You mean its assumption that the API wasn't lying about the integrity of the data it claimed to be writing? Very broken indeed.
I cut my teeth on Perl and actually believed the books when they said you should always use taint mode when touching data that came e.g. over the network. I wrote all my web code under -T (-wT actually but you get the idea).
Then one day I went to drop in some full text search via a then popular library (Plucene). And what do you know, Plucene would not work under taint mode, because it was not developed under taint mode. The maintainer would not accept my simple patch essentially because he did not understand that you could not untaint without a regex somewhere (i.e. he did not know how taint mode worked at a basic level). So I maintained a patched version of that lib privately. Only to later hit the same issue with another popular library.
So I had to stop using taint mode. If it’s just an option — even one aggressively marketed in O’Reilly books back when people actually mostly read O’Reilly books to learn various systems — it’s not going to win much adoption.
I'd think "everybody" knows, certainly I would expect Linus to know, about Postel's law and the subtle ways it ends up causing problems. Whenever you make things easy or difficult, you shape the evolution of how people do those things. There's no simple universal answer to "do we make things easy or difficult". Or "do we blame the user or the toolmaker?"
I don't really understand the psychology of going around arguing one side of an insoluble problem, observing that others are totally convinced of the other side, and occasionally flipping sides, but never acknowledging the meta-problem of integrating both or deciding when to apply each.

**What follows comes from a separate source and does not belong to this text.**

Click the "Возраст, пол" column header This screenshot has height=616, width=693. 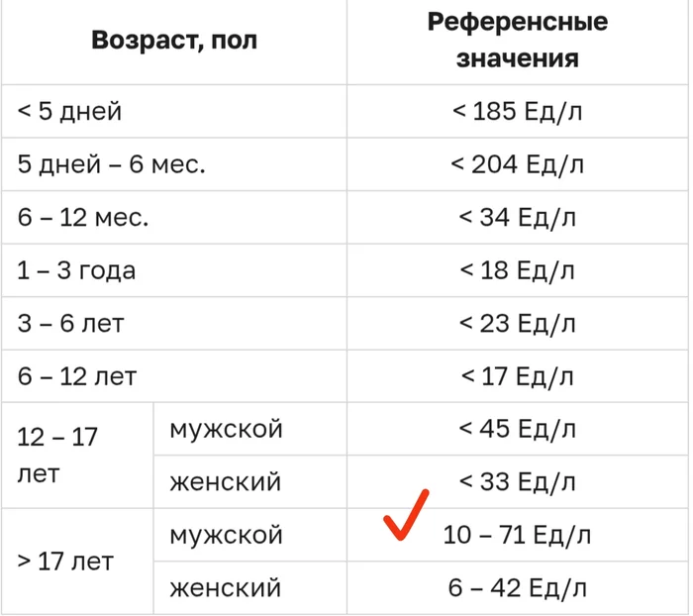click(x=173, y=41)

Do you say "you're holding it wrong", or do you adjust to what people seem to be like?
I mean, it's insoluble if treated as a single binary decision and not contextual.
Say you have 16GB of RAM. You disable overcommit for your database, and you run it, and it allocates 14GB. But Chrome has overcommit enabled (why are you running Chrome and a database on the same box? Dunno, never got an answer from that engineer...), and it happily allocates 23GB. Later, Chrome uses up all the available memory, and the database is sad. But it's not Chrome's fault, it didn't know it wasn't allowed to use it all up! So then you redesign overcommit so there's a "no-overcommit pool" with priority, and an "overcommit pool". You end up with only 2GB of overcommit pool for the kernel + userland + Chrome, so Chrome just gets killed early and often. Might as well have just disabled overcommit entirely, if random apps are going to die anyway.
(Incidentally, cgroups allow setting soft and hard memory limits, so you can impose particular memory limits on arbitrary applications to have more determinism)
I think that's why overcommit exists. It's generally not easy to re-design all userland applications to deal with difficult memory management problems in a complex system, but it is easy to just lie to them all so they can continue to do stupid things and not crash. If you have a system with only "100% correctly written" software, just disable overcommit (echo 2 > /proc/sys/vm/overcommit_memory).
That's not a bad idea, that's the way that any application that cares about not losing data should behave. OOM is just one of the any reasons an application might suddenly die.